Monday 31 August 2009

236. A look at the reality

Years ago, as a parliamentary aide, when the Left Bloc had only three members, spent some time around a law that dentistry be integrated into the National Health Service. The law provided for a phased implementation. The ideal is that instead of a law was a government policy. But the rules leave the parliamentary opposition there is little room for the legislature.
The project was very conservative, since, with some injustice, did not include dentists in the hospital for a medical career does not add up all the predictable resistance and fierce opposition from doctors. He thought that was the way to open a door and then would be much easier to go further. It was possible for the law and try to pass, when applied, overcoming resistance to go.
It was very educational to see the result. The Portuguese Communist Party did not like because of the issue of career. The other parties even less and can not be said that they have taken the trouble to draw big argument. And see why. The media was not in the room.
There was no power grid stability in any election of a vice-president of a bench and in any place for the journalists was only one. The other went on a run unleashed through the corridors because of a matter that two days later it had not been in the memory of any of them. What there was struggling, however, affected millions of people. But it was irrelevant before a small cock fighting a parliamentary seat. Most journalists, I realized in later conversations, nor had any awareness of the importance of the issue, it found, at first sight, rather esoteric.
The discussion of the project was cleared in an hour. Was disapproved because it would be prohibitive ensure the most basic rights of health.

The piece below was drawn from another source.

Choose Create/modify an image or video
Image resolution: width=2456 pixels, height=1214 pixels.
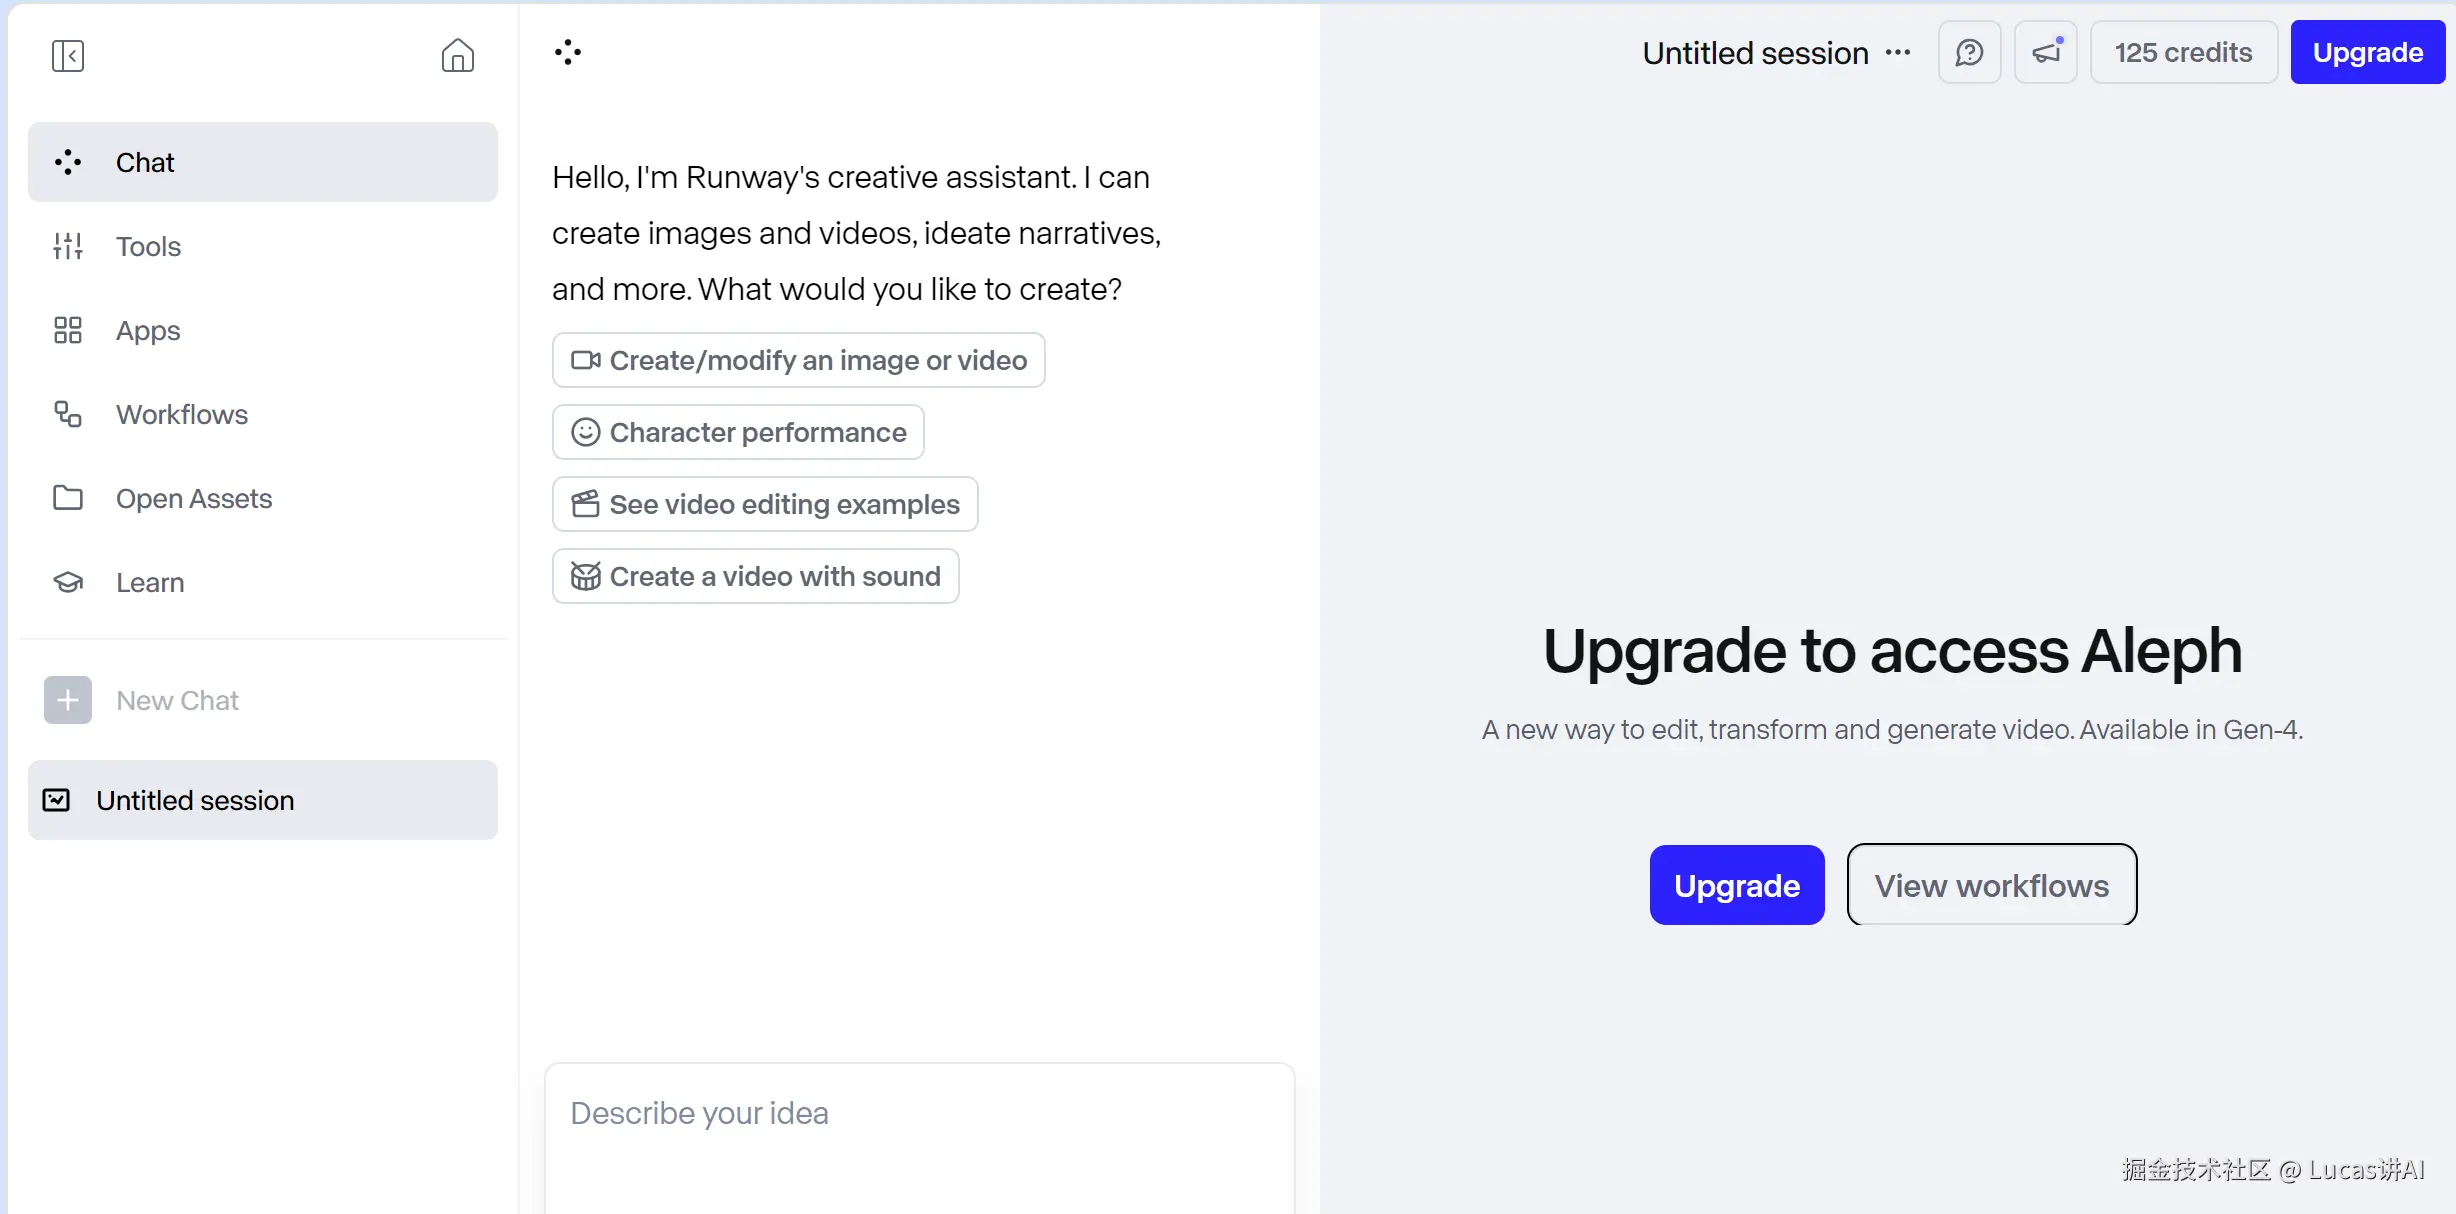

The Dental Association (OMD), which originally helped to design a project that was technically difficult, is now against the government when it beckoned with the promise of more contracts between the public and private. Now I read amazed that this president has met several times with me and that at the last minute turned his back to the entry of dentistry in the National Health Service (SNS) to complain that "while there is no dentists in health centers or delivery systems, people will be excluded from the oral health "(Público). He dropped the first for the second (and more attractive to dentists already installed in their offices and without raising the question of the status-fated career in hospital), was no and now repeat what I heard then but that did not lead to the end . Hopefully this is, but this I am actually listening to one foot behind. Because at that time only the students of dentistry moved and appeared today in the stands, stunned before the lack of members, the media and their future colleagues. The Order was trying to sign a deal between the offices of its members and the state. Dentists in hundreds of health? I sure did not want.
At the end of last week I read in Público what I knew then and was even the main argument for the project: "around half of its population is unable to pay for a dental consultation." A large part of the Portuguese simply is a life without going to the dentist. We have the worst oral health in Europe, unlike what happens in most other areas of medicine. The numbers are worthy of the Third World. And the reason is just this, as well as the João Rodrigues: There is the National Health Service and, as you must not understand João Miranda, the private course does not guarantee the welfare of the majority population. Especially in poor countries.
And there's dentistry in the National Health Service because the parliament refuses to represent those who elected them, the political journalists live submerged in the foam of day and are completely insensitive to the social reality of the country in which they live and corporations represent only their senior professionals. As I said, this was my very educational experience.